Sinclair did not speak until age 12. Sinclair was raised as a girl and describes having an intersex body, and in a 1997 introduction to the Intersex Society of North America, Sinclair wrote, "I remain openly and proudly neuter, both physically and socially." Sinclair appeared on The Sally Jessy Raphael Show as a guest with the alias "Toby" to talk about being intersex, aromantic and asexual.

In 1998, Sinclair was a graduate student of rehabilitation counseling at Syracuse University in Syracuse, New York.
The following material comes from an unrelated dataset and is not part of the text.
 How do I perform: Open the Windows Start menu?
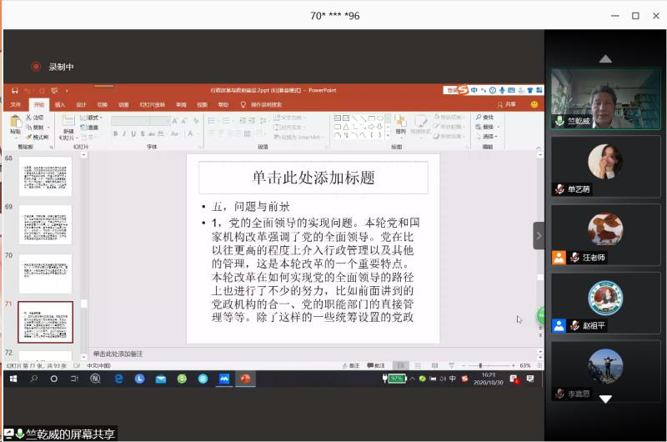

Sinclair was the first person to "articulate the autism rights position".

==Views==
In 1993, Sinclair wrote the essay "Don't Mourn for Us" (1993) with an anti-cure perspective on autism. The essay has been mentioned in The New York Times and New York magazine. In the essay, Sinclair writes,

You didn't lose a child to autism. You lost a child because the child you waited for never came into existence. That isn't the fault of the autistic child who does exist, and it shouldn't be our burden. We need and deserve families who can see us and value us for ourselves, not families whose vision of us is obscured by the ghosts of children who never lived. Grieve if you must, for your own lost dreams. But don't mourn for us. We are alive. We are real.

—Jim Sinclair, "Don't Mourn for Us", Our Voice, Vol. 1, No. 3, 1993
Sinclair also expresses their frustration with the double standard autistic people face, such as being told their persistence is "pathological" when neurotypical people are praised for their dedication to something important to them. Sinclair has criticized the medical view that autistic people have deficits in social skills, arguing that autistic people can be compared to a different culture in a neurotypical-dominated society.

== Autreat ==
Sinclair established and ran Autism Network International, also known as Autreat, the first independent autistic-run gathering, for fifteen years.